We have previously reported federal statistics related to head-on crashes in America. Our Columbia, Missouri area readers may understand that head-on, or near head-on, crashes may be deadly. Stories involving head-on collisions seem to frequently report that a driver simply crossed the centerline of a two-lane road before a tragic wreck.
It may take difficult analysis to discover what caused a driver to cross over the centerline.
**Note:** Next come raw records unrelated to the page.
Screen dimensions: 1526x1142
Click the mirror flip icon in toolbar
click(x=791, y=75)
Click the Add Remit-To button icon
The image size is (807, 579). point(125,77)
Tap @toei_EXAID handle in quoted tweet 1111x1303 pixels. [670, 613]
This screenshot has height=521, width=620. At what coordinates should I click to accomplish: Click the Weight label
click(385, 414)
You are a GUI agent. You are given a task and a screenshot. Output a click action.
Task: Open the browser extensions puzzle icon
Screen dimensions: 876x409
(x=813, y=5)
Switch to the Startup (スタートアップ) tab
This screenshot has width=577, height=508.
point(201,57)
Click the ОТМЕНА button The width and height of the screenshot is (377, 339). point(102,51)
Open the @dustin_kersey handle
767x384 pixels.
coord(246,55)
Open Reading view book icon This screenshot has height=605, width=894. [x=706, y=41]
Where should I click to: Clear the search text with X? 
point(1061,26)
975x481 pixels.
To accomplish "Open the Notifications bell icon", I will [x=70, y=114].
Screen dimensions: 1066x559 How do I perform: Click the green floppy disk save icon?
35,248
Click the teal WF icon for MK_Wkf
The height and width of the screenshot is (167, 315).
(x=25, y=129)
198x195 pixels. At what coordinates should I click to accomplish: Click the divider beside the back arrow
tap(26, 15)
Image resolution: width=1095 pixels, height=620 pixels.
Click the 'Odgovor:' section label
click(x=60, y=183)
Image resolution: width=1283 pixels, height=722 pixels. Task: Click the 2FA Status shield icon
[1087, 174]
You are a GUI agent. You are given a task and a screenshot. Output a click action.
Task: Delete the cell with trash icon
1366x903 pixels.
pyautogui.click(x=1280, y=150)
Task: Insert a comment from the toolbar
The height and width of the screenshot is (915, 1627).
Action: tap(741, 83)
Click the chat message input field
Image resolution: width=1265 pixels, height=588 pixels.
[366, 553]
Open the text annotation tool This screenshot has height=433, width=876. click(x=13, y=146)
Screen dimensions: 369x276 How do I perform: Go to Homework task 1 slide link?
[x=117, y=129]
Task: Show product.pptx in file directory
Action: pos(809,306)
Occasionally, the details may be less complex—a poorly negotiated curve, icy or wet roads, distracted driving or other issues may be apparent from early reports.
But, any time motor vehicles collide, there may be risk to other motorists who just happen to be in the area when an accident occurs. A recent tragedy in southwestern Missouri may help to illuminate the dangers that can arise when a two-vehicle accident becomes three.
The Missouri State Highway Patrol says that a 19-year-old Pineville, Missouri, man was heading north on Interstate 49 last Thursday afternoon when he changed lanes. At the same time, a man from Oklahoma was northbound on the interstate. When the teen changed lanes, authorities say that the front of the Oklahoma man’s car and the rear of the Pineville man’s vehicle made contact. The impact forced the lead vehicle, driven by the Missouri teen, across the center portion of the roadway into oncoming traffic.
Six people from Arkansas were traveling southbound in a van. The Pineville teen’s car slammed into the driver’s side of the van, forcing the van off the road, where it rolled over. Two young females, a 20-year-old and a 16-year-old, who were passengers in the van, were killed. Two other passengers in the van were flown from the accident scene to hospitals, while the driver of the van and fifth passenger were transported to hospitals via ground ambulance.